In the merger, CBS will acquire Viacom to create a new $30 billion company to be called ViacomCBS, with Bob Bakish, the current CEO of Viacom, becoming the CEO of combined enterprise. Redstone will serve as the corporation’s Chairman of the Board.

The new company combines a broad set of well-known properties including CBS—currently the top-rated broadcast TV network—Showtime, Simon & Schuster, MTV, Nickelodeon, Comedy Central, and Paramount Pictures. After Shari tried and failed to advance a similar deal twice before, the merger marks a stunning reversal of fortunes for her and her rivals inside and outside the family.

A slight, divorced single mother, grandmother, and Orthodox Jew, Redstone has always been a strange fit in Hollywood. Early in her career at the company, many dismissed her as a featherweight who had won her job by nepotism and was headed to a swift demise. But in the end she deftly vanquished a host of more-polished and better-connected antagonists who had gotten in the way of her control of CBS and Viacom.

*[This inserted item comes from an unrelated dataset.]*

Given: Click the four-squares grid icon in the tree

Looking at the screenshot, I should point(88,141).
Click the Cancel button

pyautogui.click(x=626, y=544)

Though not as bombastic or charismatic as her hard-driving father, Redstone learned the business first-hand by watching Sumner conquer first the movie theater industry and then Hollywood.

“She’s very much Sumner’s  daughter,” says a source who’s done business with Shari. “She’s tough as nails. But there’s also a soft side to her. She’s very family oriented, just a nice Jewish girl, but really tough.”

“She’s very family oriented, just a nice Jewish girl, but really tough.”

Soon after gaining voting control over her father’s majority interest in CBS and Viacom in 2015, Shari quickly moved to reunite the company. Amid the shift to digital and streaming media and industry consolidations such as AT&T-Warner and Disney-Fox, she believed the company had to get much bigger if it was to remain relevant in the media space. Then-CBS chairman Les Moonves wanted nothing to do with a merger, which he feared would limit his clout and distract him from the company’s core business. But despite his vocal opposition, Shari decided to proceed anyway.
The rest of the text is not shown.